James Crow, a geneticist at the University of Wisconsin in Madison, commenting on the paper in the same issue of Nature, asked whether some of the headaches, stomach upsets, weak eyesight and other ailments that we suffer could be the result of mutation accumulation. At present, we can only speculate, he concluded in a "News and Views" article titled "The odds of losing at genetic roulette."

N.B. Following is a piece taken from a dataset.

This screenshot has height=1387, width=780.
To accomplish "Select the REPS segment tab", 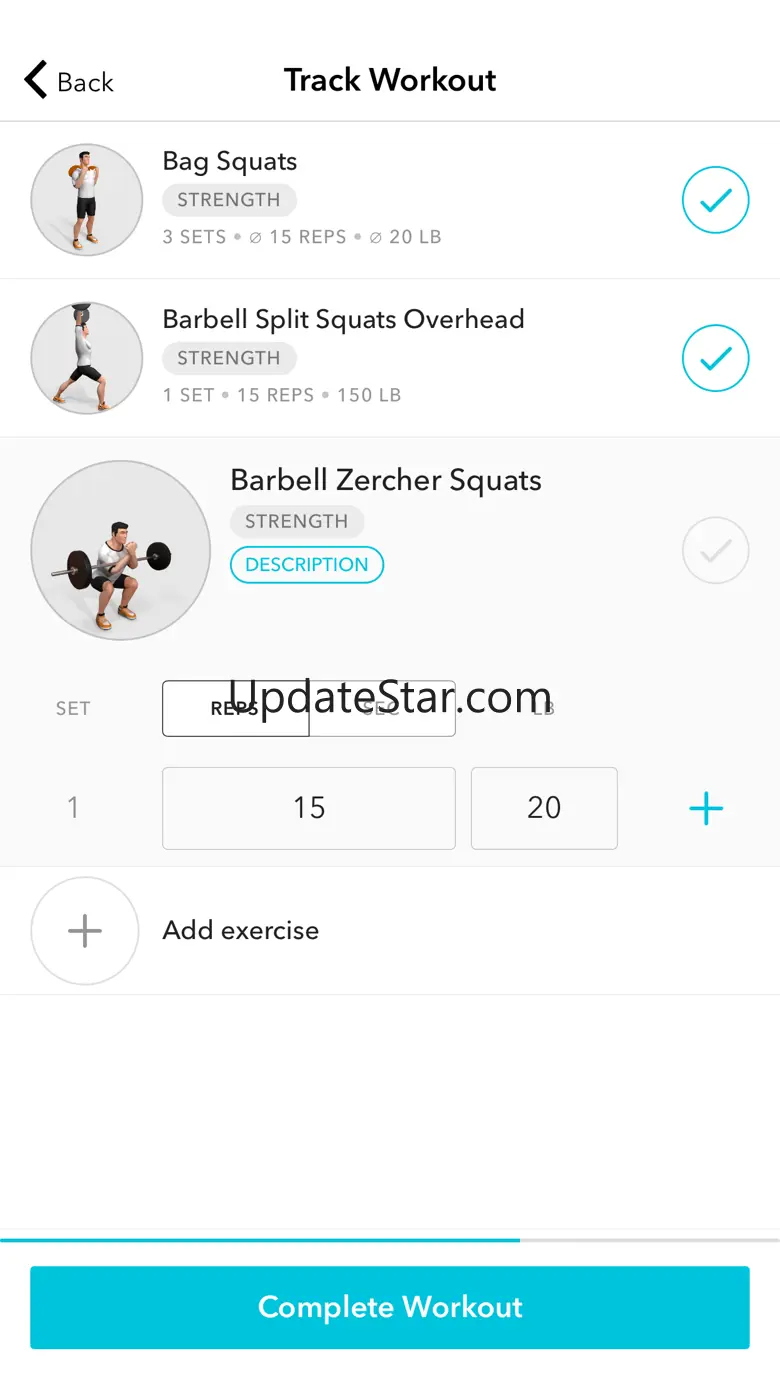I will click(236, 708).
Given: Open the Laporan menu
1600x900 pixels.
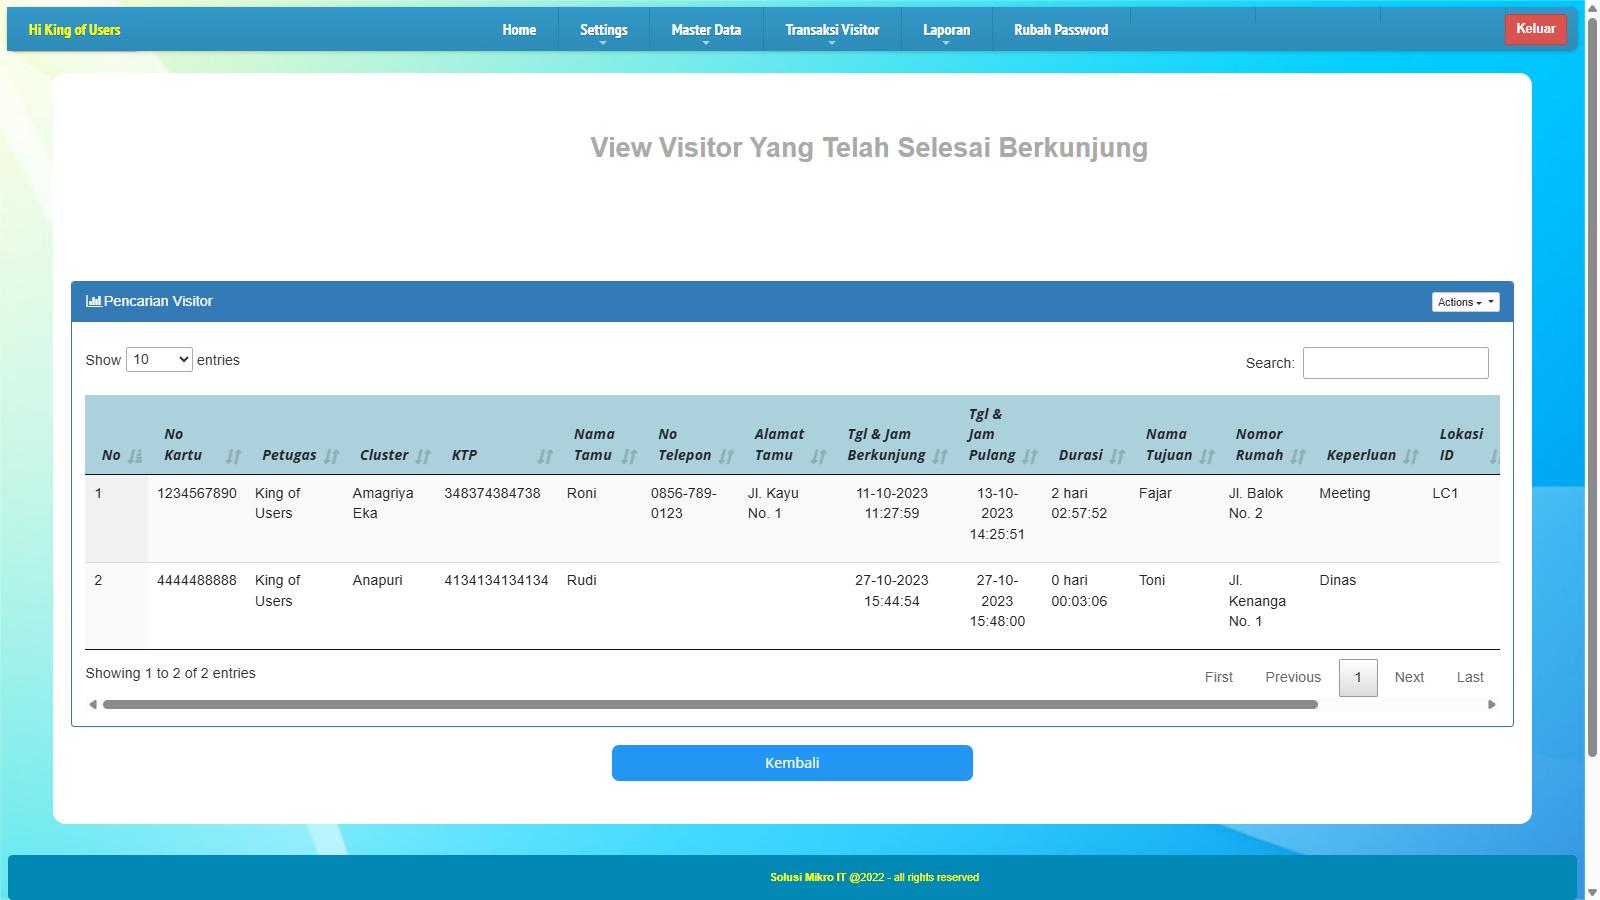Looking at the screenshot, I should pyautogui.click(x=946, y=30).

Steven Rose, director of the Brain and Behaviour Research Group at the Open University, in Milton Keynes, U.K., said it was difficult to define what constitutes a deleterious mutation, because mutations that would be deleterious in one context would not be in another. "For example," he said, "insofar as having short sight is heritable, having short sight would have been a deleterious mutation in the context of a less technologically driven past, but it is now routinely rectified by spectacles and is no longer deleterious. In addition, our society has changed so that the ability to see things sharply in the distance is no longer a crucial aspect of human survival. If we had a nuclear war and were taken back into Stone Age conditions, those of us unfortunate enough to be carrying these mutations would no longer be protected and would rapidly die out and not reproduce."
Next, Eyre-Walker and Keightley aim to carry out similar analyses of other organisms, including other mammalian groups, fruit flies and nematodes. "We also need to know a lot more about what effects these mutations have," Eyre-Walker said. "Are most mutations slightly deleterious or very deleterious, or do most mutations have no effect?"